For scale: In 2024, IRD identified 227,000 unique crypto users in New Zealand who made about 7 million transactions worth $7.8 billion. Other estimates put user counts at over 350,000 New Zealanders.
While newer figures vary slightly, the numbers show hundreds of thousands of Kiwis are involved in crypto, with billions in activity each year.
This paper does not make final rules - it shares IRD's starting position and asks for feedback on how these activities work in practice, any gaps in understanding, and real-world issues.
Final guidance will come later, but the views signal closer attention to DeFi as tools like the OECD Crypto-Asset Reporting Framework begin in April 2026, giving IRD more data on transactions.
BlockchainNZ and Cryptocurrency NZ have both lodged submissions.

Nic Turnbull In Christchurch presenting to a room of Bitcoin, crypto and DeFi users.
What this means for Users
Nic Turnbull, co-founder of Crypto Consulting NZ, Cryptocurrency NZ and member of the Blockchain NZ Council described the consultation as addressing a mismatch between old tax laws and new technology.
"Their starting position is that most of these activities trigger a taxable disposal, so every time you move crypto through a protocol you could have a tax bill to work out."
He pointed to everyday challenges for users.
"Honestly it's a bit of a mess for ordinary people," Turnbull said.
"Wrapping ETH to use on another network shouldn't be a taxable event, your economic position hasn't changed, but under IRD's current thinking it is."
Businesses faced steeper hurdles.
"For Kiwi businesses building on DeFi it's even worse, you can't build with confidence when you don't know if interacting with your own tech creates a tax liability," he said.
Turnbull urged participation before the deadline.
"Submissions close this Thursday so it's pretty time sensitive if anyone wants to have their say," he said.
The paper's views aligned with broader trends, where DeFi users risked unexpected tax bills from routine interactions, potentially deterring adoption without clearer rules.
Turnbull advocated for tailored approaches.
"Our view is crypto needs its own rules, full stop," he said.
"Shoehorning it into property tax laws written before blockchain existed just doesn't work."
He proposed practical relief.
"We also want to see a $1,000 de minimis GST threshold for everyday purchases, buying groceries, coffee, that kind of thing," Turnbull said.
"Nobody should have to file a tax calculation because they bought a flat white with crypto."
Such changes could ease burdens on New Zealand's crypto community, encouraging growth and innovation while maintaining fiscal integrity.

Matt Shallcrass, one of New Zealand’s veteran crypto tax accountants
Signs of the Industry Maturing
Matt Shallcrass, New Zealand crypto tax expert and director of Optima Chartered Accountants, viewed the consultation as a sign of DeFi's maturation.
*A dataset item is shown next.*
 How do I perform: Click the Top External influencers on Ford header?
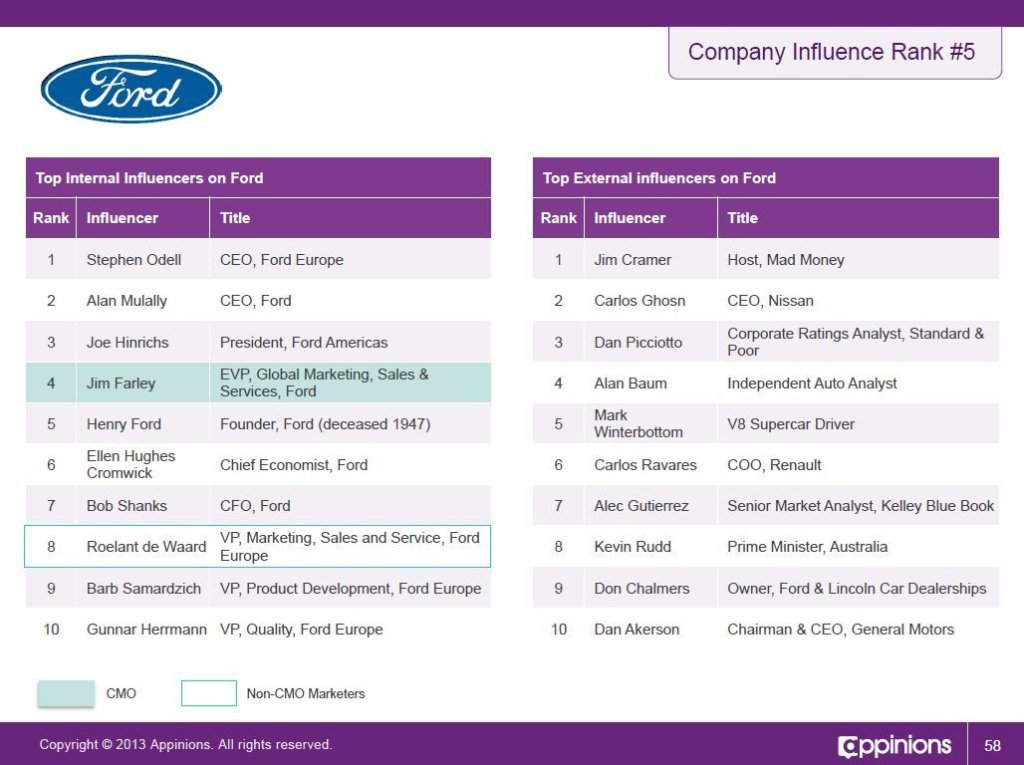[765, 178]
"It indicates that IRD see DeFi activity as becoming mainstream and that clearer guidance is needed," Shallcrass said.
"Many of the current tax rules were designed for traditional investments, which makes applying them to decentralised protocols complex."
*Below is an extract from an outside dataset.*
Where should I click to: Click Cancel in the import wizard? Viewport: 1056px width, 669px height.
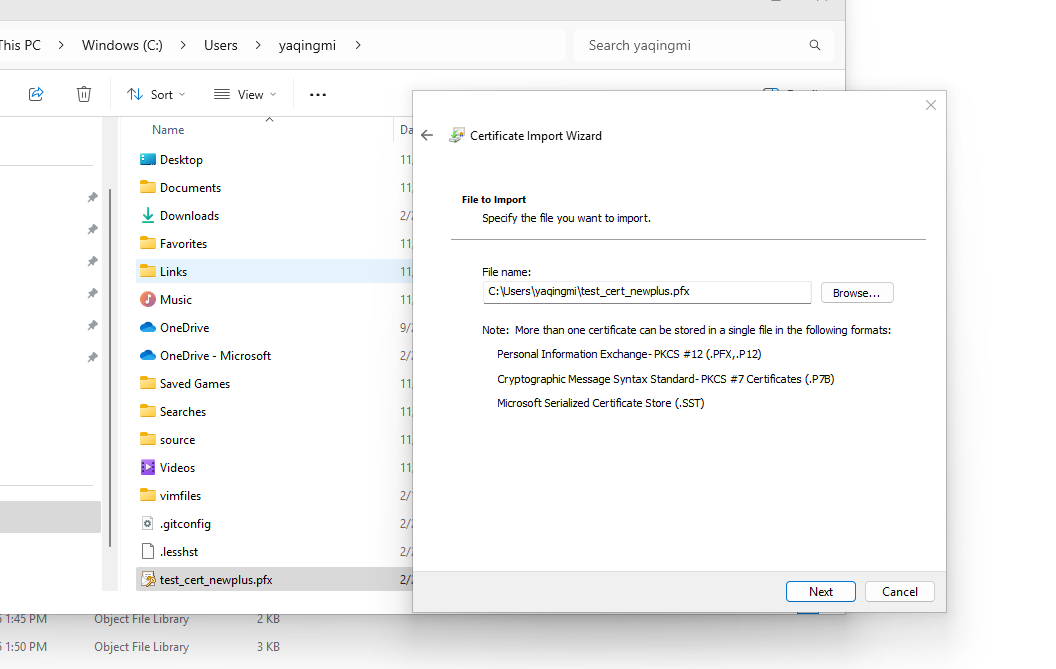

He saw it as a chance for improvement.
"This is a good opportunity to clarify how activities like staking, lending and liquidity should be treated," he said.
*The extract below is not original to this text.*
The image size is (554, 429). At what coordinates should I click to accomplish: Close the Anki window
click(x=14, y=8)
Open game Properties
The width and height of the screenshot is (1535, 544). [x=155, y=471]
Shallcrass highlighted benefits for the sector.
"Greater tax clarity would be positive for the NZ crypto community," he said.
"Uncertainty is one of the biggest barriers for compliance."
On an ideal framework, he emphasised pragmatism.
"It should focus on clear taxable events and practical compliance," Shallcrass said.
"In most cases tax should arise when value is realised or when a user receives an actual economic benefit, such as staking rewards."
His perspective echoed calls for rules that matched DeFi's realities, avoiding over-taxation of non-economic shifts.
The consultation's outcomes could influence how Inland Revenue finalises guidance, impacting users as reporting ramps up next month.